Studies suggest that organizations that have multiple copies of data buy, administer and use two to fifty times the amount of storage space they’d need with data reduplication. It’s no wonder than data redundancy is a major contributor to explosive growth.
At the outset, data reduplication reduced redundancy in only specific circumstances, such as full backups, VMware images and email attachments. However, duplicate data would still persevere. This is mainly because of the multiplication of test and development data across an organization over time. Backup, archiving, and replication create numerous copies that can be found throughout an organization. Add to that the fact that users often copy data to locations for their own convenience.
Organizations are now realizing these facts, and are seeing data reduplication as a mandatory and integrated element of their overall IT strategy.
Essentially there are two methods of reducing the cost of storage. First, you can use a lower-cost storage platform, but that opens numerous additional problems that I won’t go into here. Second, you can leverage a sound reduplication strategy designed to reduce required storage and data growth.
Data reduplication can reduce your data storage costs by lowering the amount of disk space required to store data – whether that be data backups or primary production data. This article highlights 5 best practices to help you select and implement the best data reduplication solution for your environment.
- Consider the broad implications of reduplication. You’ll want to consider how a reduplication strategy fits within your entire data management and storage strategy, accounting for tradeoffs in things like computational time, accuracy, index size, and the level of reduplication detected and the scalability of the solution.
- Learn what data does not deduce well. Human created data deduces differently than data created by computers, so you’ll want to consider what types of data to avoid reduplication efforts.

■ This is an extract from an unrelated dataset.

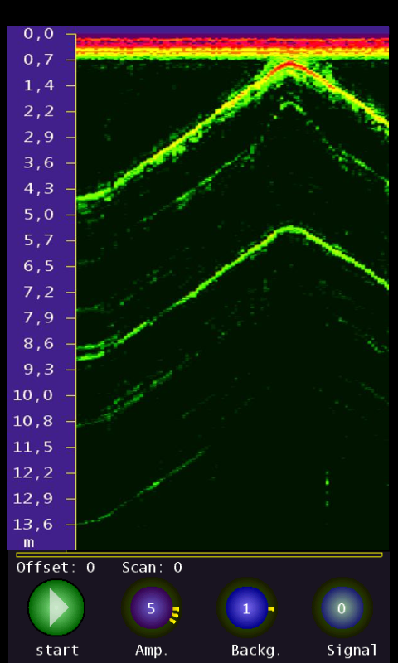Click the horizontal yellow scan position bar
Image resolution: width=398 pixels, height=663 pixels.
click(199, 554)
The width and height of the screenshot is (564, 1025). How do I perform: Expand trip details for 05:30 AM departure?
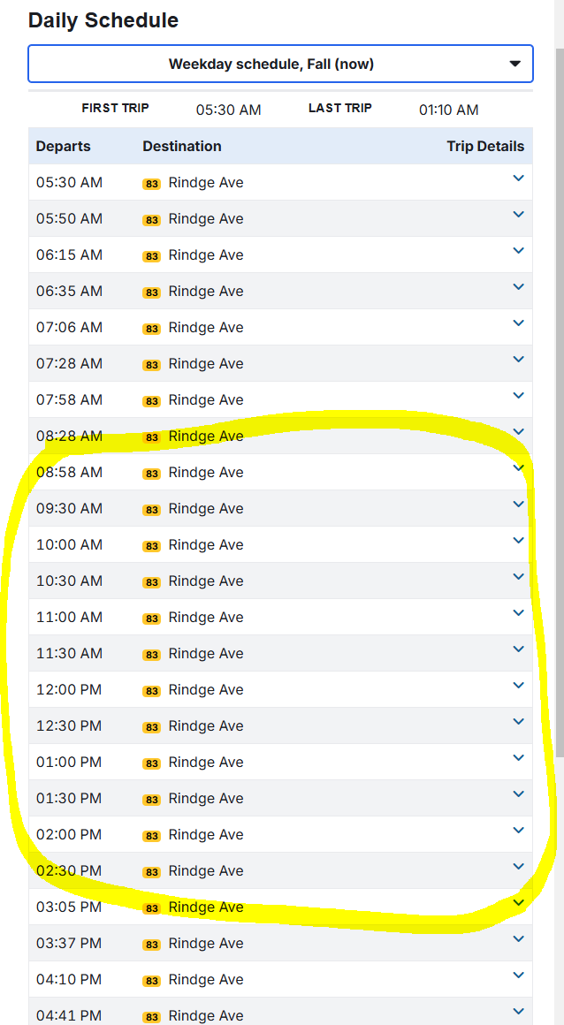518,178
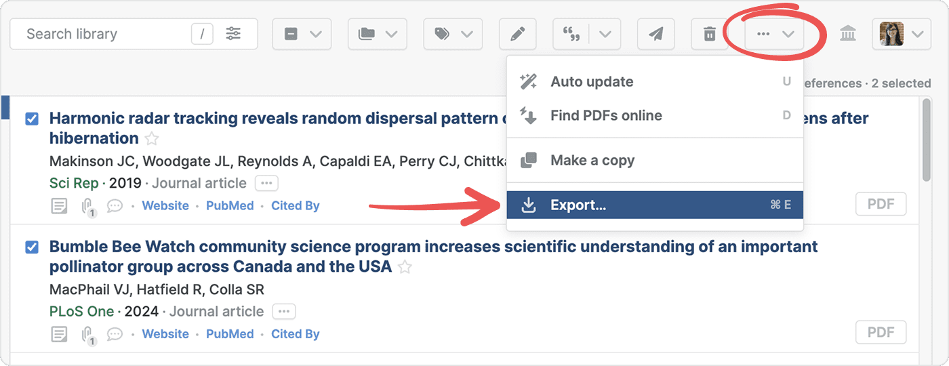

- Don’t obsess over space reduction ratios. The length of time that data is retained affects your space reduction ratios, but rather than increasing the number of full backups, consider increasing your backup retention period.
- Don’t use multiplexing if you’re backing up to a VTL. Multiplexing in a virtual tape library (VTL) wastes computing cycles.
- Pilot multiple systems before you select your system. This will ensure you that the reduplication solution you choose integrates best within your IT environment and the data currently in-house.